Return the line that contains "The image size is (683, 384)." plus every line after it to the end of the entries below, exactly as given, and stop there.

*** RECORDS PROVIDED Section Begins ***

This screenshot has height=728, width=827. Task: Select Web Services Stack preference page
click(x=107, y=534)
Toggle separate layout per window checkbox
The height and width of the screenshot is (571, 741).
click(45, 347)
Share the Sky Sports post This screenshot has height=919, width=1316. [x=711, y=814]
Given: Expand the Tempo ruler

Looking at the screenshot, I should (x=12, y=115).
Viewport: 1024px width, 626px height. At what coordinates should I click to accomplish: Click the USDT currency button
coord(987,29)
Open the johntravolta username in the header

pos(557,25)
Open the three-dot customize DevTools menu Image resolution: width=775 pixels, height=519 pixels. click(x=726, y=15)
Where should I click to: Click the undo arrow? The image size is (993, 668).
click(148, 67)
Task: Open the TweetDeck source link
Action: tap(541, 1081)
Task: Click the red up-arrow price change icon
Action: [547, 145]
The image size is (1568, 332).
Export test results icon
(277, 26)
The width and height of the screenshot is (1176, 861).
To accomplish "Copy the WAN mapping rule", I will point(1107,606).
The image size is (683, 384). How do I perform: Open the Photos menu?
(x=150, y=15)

*** RECORDS PROVIDED Section Ends ***

▶ _ANSWER BOX_:
The image size is (683, 384). How do I perform: Open the Photos menu?
(x=150, y=15)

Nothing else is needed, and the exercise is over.